* [Your goal]:
Retype the data below line for line, without changing anything, and leave the pictures out.

Stored entries:
* Start *
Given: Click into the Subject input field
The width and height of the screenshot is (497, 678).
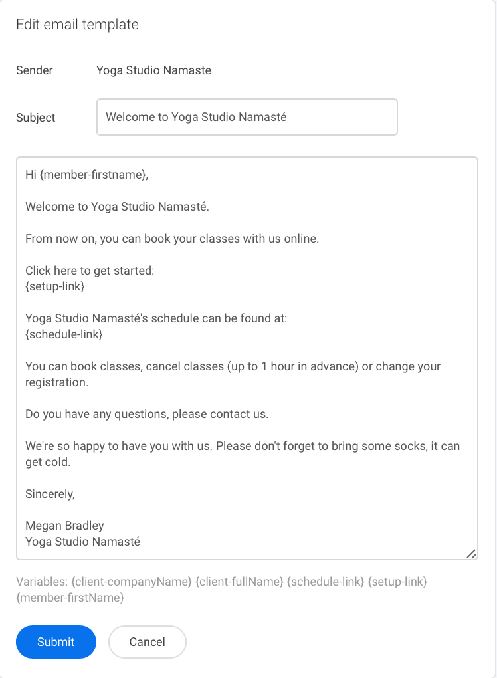Looking at the screenshot, I should coord(247,117).
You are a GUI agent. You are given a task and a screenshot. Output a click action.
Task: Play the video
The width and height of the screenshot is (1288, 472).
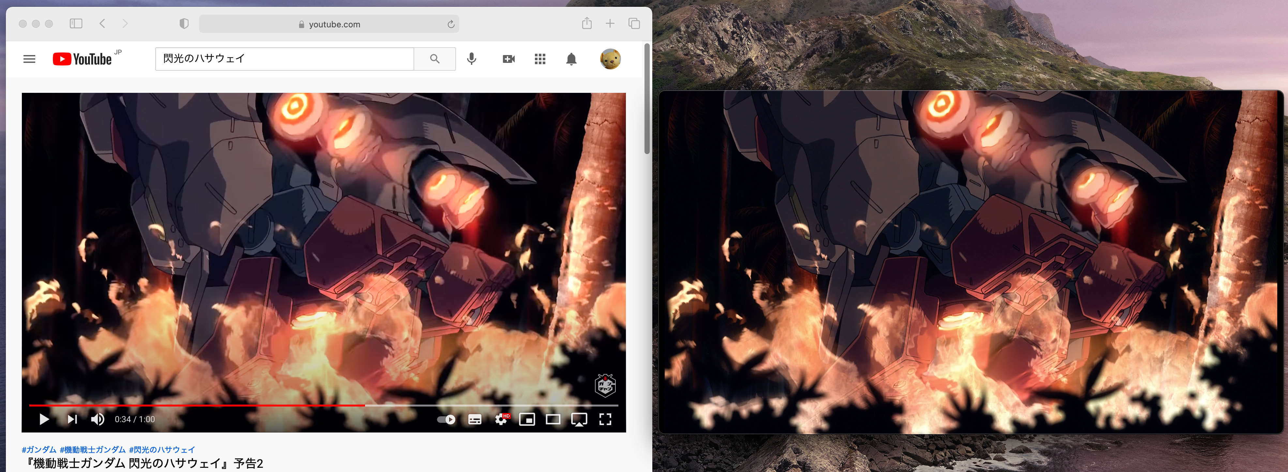44,419
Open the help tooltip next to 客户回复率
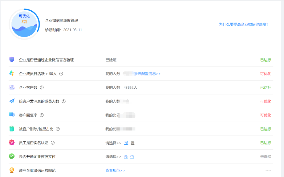284x177 pixels. (42, 115)
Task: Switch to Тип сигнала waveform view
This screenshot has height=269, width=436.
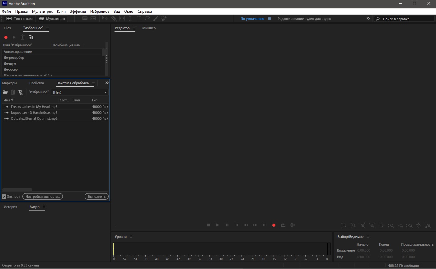Action: pyautogui.click(x=20, y=19)
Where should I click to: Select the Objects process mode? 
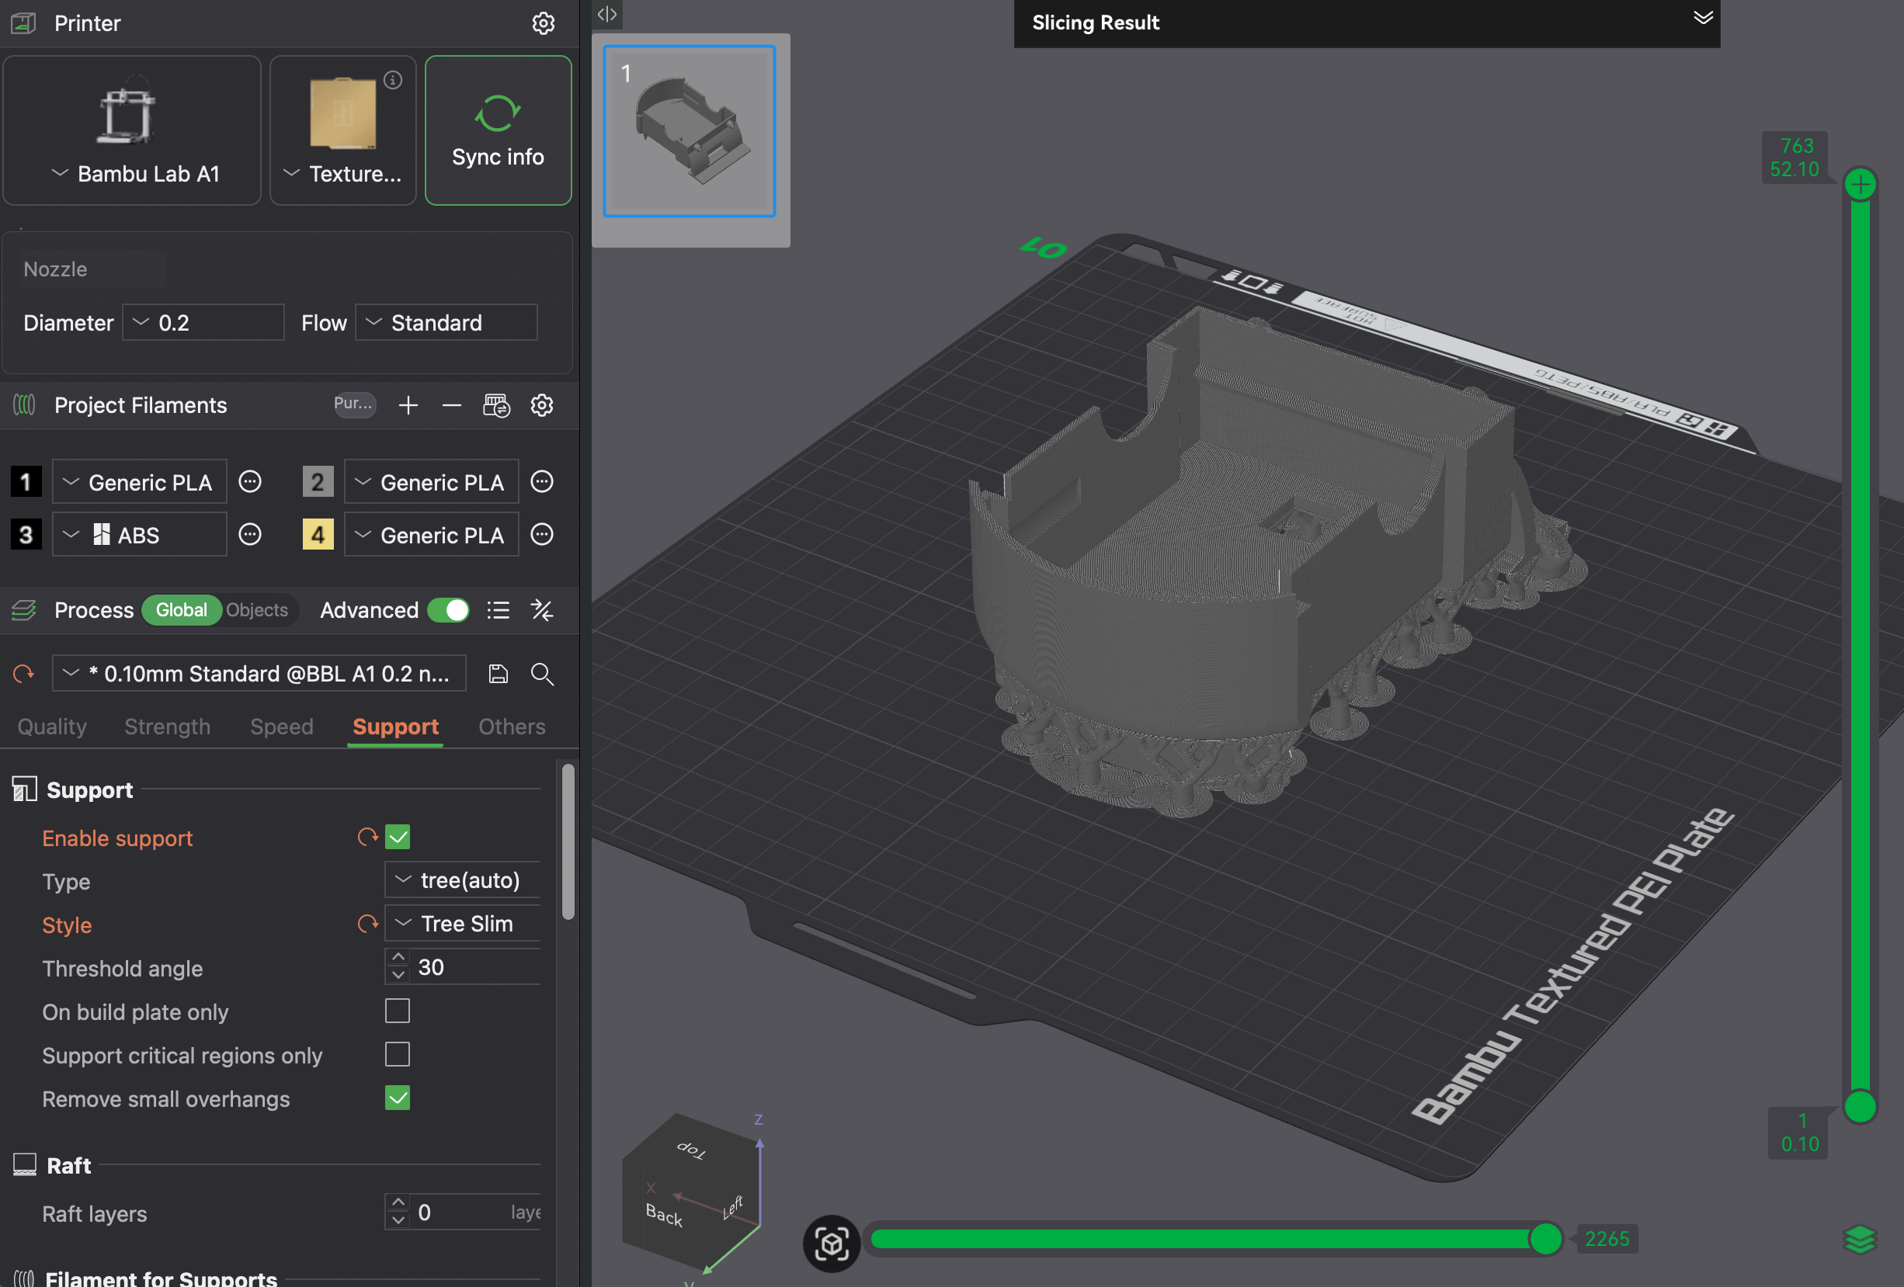(256, 610)
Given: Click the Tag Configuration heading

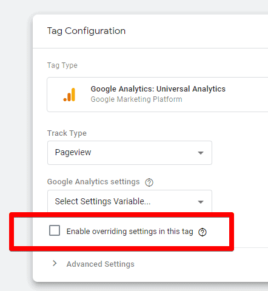Looking at the screenshot, I should 86,31.
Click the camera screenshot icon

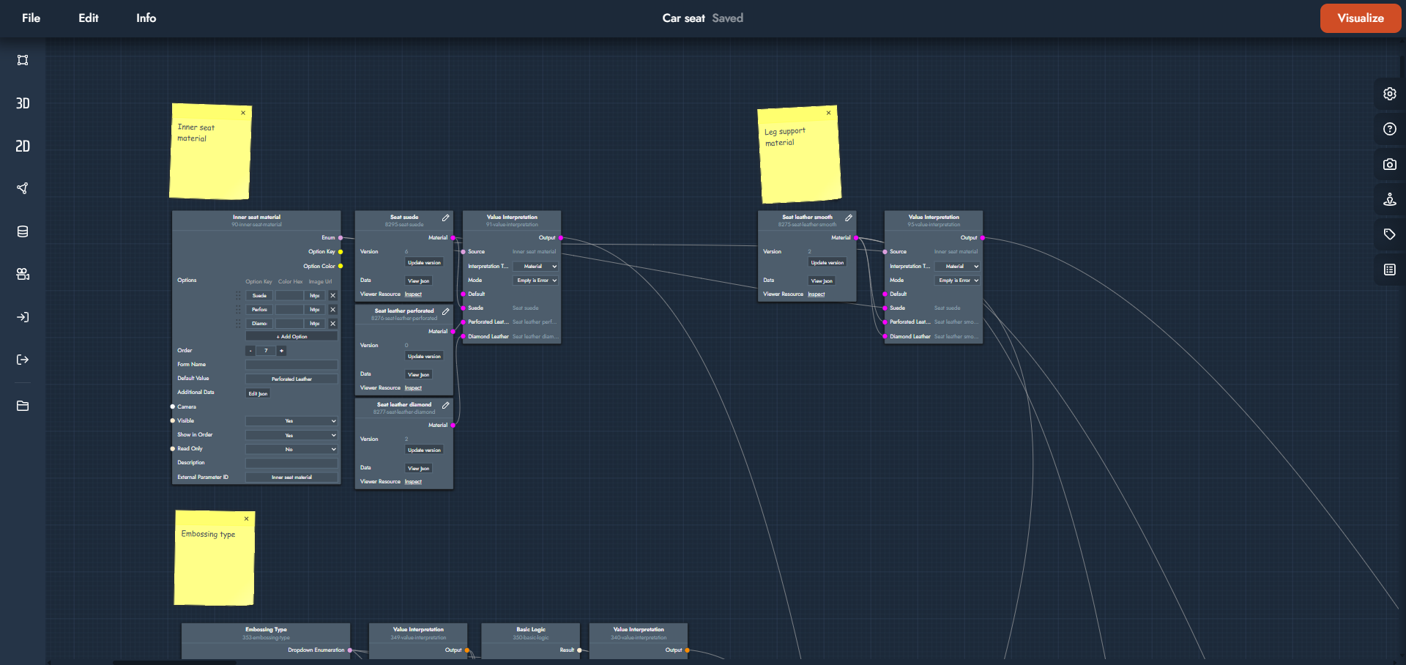click(x=1389, y=165)
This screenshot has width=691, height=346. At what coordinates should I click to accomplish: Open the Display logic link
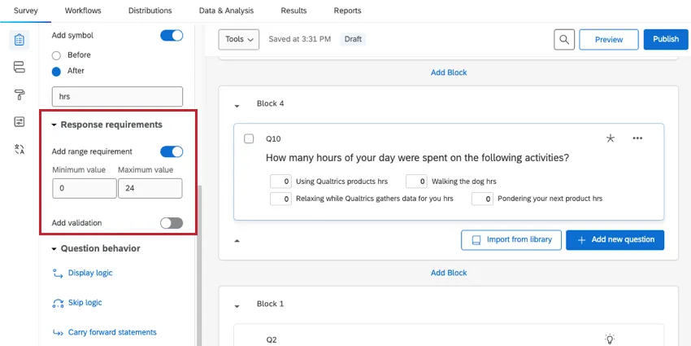tap(90, 273)
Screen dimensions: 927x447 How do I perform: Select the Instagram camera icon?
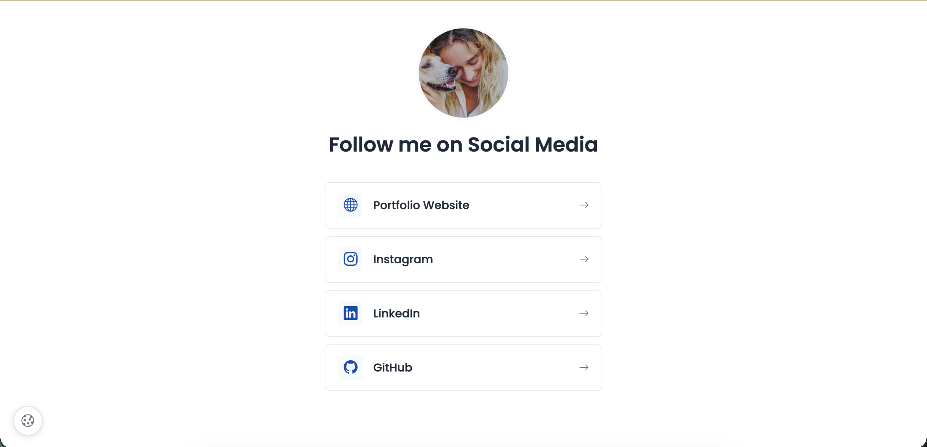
* End *
* [Answer to the problem]:
Given: Click into the Subject input field
The width and height of the screenshot is (497, 678).
Looking at the screenshot, I should coord(247,117).
You are a GUI agent. You are given a task and a screenshot. Output a click action.
Task: Play the video
The width and height of the screenshot is (1288, 472).
44,419
Open the help tooltip next to 客户回复率
284x177 pixels. (42, 115)
Task: Switch to Тип сигнала waveform view
This screenshot has height=269, width=436.
Action: pyautogui.click(x=20, y=19)
Where should I click to: Select the Objects process mode? 
(256, 610)
Given: Click the Tag Configuration heading

Looking at the screenshot, I should 86,31.
Click the camera screenshot icon

click(x=1389, y=165)
This screenshot has width=691, height=346. At what coordinates should I click to accomplish: Open the Display logic link
tap(90, 273)
Screen dimensions: 927x447 How do I perform: Select the Instagram camera icon?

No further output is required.